Blog Post Update on AOS Poultry Pilot
Today we bring you an important and very positive update on our poultry wastewater demonstration pilot for our clean water technology – the AOS. In May we announced that our Water Technology division (www.biolargowater.ca) had designed, built, and delivered a sophisticated pilot water treatment train featuring our Advanced Oxidation System (AOS) at a poultry and livestock farm near Edmonton, AB called Sunworks Farm. You can see the pictures from the install at our blog post here. This demonstration pilot is a full treatment train containing everything a client needs to treat their wastewater to discharge standards set by regulators (in the US these are set by the US EPA) and even treat that water to water reuse standards that would allow the poultry farm to re-purpose the treated water for use in equipment and facility cleaning, thereby reducing the operation’s water usage and reduce the contaminants commonly found in their waste water. This is the first of our demonstration pilots, and we have another running right now at a Southern Californian microbrewery, with two more committed on the horizon.
We’re proud to say that our pilot AOS is operational now, and we have collected data showing that the AOS performs as predicted – eliminating contaminants from the poultry wastewater to the required standards. This is a critical milestone: we have real proof that BioLargo’s AOS delivers high performance poultry wastewater treatment in a real industry setting. As you can see in the picture below, treatment by the AOS train also results in a visible improvement to the water’s color! This is thanks to the multiple components in the AOS treatment train including the CFS system (coagulation, flocculation, sedimentation) spec'ed and installed by the BioLargo Water team - see a little video about this system HERE.
This picture (below) indicates the success of the AOS’ disinfection performance in treating this highly contaminated wastewater. For those uninitiated in microbiology, the petri dish on the left is speckled with bacterial colonies, each of which came from a single bacterial cell in the water sample being tested. The science and engineering team collected countless samples to generate statistically significant data showing the AOS exceeded expectations in disinfection performance.

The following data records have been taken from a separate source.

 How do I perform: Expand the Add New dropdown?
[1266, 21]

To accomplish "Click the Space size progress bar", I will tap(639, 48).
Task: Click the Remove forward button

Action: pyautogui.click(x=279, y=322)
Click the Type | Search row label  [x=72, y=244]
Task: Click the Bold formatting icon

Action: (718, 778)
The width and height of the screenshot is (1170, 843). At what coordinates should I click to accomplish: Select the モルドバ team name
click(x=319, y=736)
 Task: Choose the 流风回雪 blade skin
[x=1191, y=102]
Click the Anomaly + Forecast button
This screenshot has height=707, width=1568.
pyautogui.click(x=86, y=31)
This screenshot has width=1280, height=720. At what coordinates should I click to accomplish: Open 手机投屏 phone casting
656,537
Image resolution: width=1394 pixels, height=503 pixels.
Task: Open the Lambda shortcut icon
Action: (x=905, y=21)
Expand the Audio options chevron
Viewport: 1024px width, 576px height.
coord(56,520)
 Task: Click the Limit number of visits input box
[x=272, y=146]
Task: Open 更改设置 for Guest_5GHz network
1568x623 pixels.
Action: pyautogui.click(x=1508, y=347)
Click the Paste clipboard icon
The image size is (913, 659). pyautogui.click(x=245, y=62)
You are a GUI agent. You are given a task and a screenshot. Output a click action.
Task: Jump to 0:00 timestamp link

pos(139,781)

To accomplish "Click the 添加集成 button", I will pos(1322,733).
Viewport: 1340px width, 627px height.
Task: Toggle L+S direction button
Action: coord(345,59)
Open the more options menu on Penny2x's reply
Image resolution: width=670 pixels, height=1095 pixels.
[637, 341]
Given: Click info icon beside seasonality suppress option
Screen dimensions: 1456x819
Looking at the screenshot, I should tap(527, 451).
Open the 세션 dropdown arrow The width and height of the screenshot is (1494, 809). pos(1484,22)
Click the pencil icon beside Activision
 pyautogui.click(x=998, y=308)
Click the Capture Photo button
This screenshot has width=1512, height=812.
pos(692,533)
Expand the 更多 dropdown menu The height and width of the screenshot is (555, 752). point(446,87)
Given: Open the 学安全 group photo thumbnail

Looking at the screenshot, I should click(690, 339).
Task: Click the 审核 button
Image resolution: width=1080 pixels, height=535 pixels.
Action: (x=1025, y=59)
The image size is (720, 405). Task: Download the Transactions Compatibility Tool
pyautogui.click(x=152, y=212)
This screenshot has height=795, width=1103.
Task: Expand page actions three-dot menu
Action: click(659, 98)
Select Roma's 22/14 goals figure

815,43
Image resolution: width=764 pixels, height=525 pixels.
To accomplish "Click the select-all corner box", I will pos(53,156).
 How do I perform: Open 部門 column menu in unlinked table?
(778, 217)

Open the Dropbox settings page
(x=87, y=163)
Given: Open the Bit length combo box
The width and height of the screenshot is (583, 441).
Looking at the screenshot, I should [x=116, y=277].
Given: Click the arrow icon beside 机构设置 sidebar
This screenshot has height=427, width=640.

We are often asked, what does the pilot work look like on a week-to-week basis for our scientists and engineers? Wastewater is produced from operations every Tuesday and remains in a holding tank within the facility. The wastewater is then drawn from the plant and treated over the course of the next 12 hours. Depending on the flowrate being tested this process may be completed in between 5 to 12 hours. Because this is a research pilot, every week new conditions are being tested, including different flowrates to optimize operational conditions. In the end, the goal is for the water that is treated by the AOS and the treatment train to be sufficiently clean to discharge and potentially reuse. This demonstration pilot represents a pivotal moment both for the AOS technology itself, and for the hardworking BioLargo Water R&D team developing this technology. For those unaware, a pre-commercial demonstration pilot is a crucial step in developing a new technology – especially one as complex as an advanced water treatment system. In this pilot our team is refining the technical offering of the AOS in a real commercial/industrial setting and refining the technology’s business model – wherein the AOS is offered as a portable, modular treatment train that solves a customer’s wastewater problems.
The BioLargo Water team has been dedicated to advancing the development of the AOS since the subsidiary’s inception in 2014, and this pilot is also the first field test not only of the AOS, but also of the team’s ability to deliver high performance water treatment results in a real field setting. In the pilot so far, they’ve certainly delivered, and we know they’ll exceed expectations. And as a reminder, our team is also currently executing on a demonstration pilot at a microbrewery in Southern California, and the technology is also being pulled by industry stakeholders for more pilots in areas like stormwater, food & beverage, and petrochemical.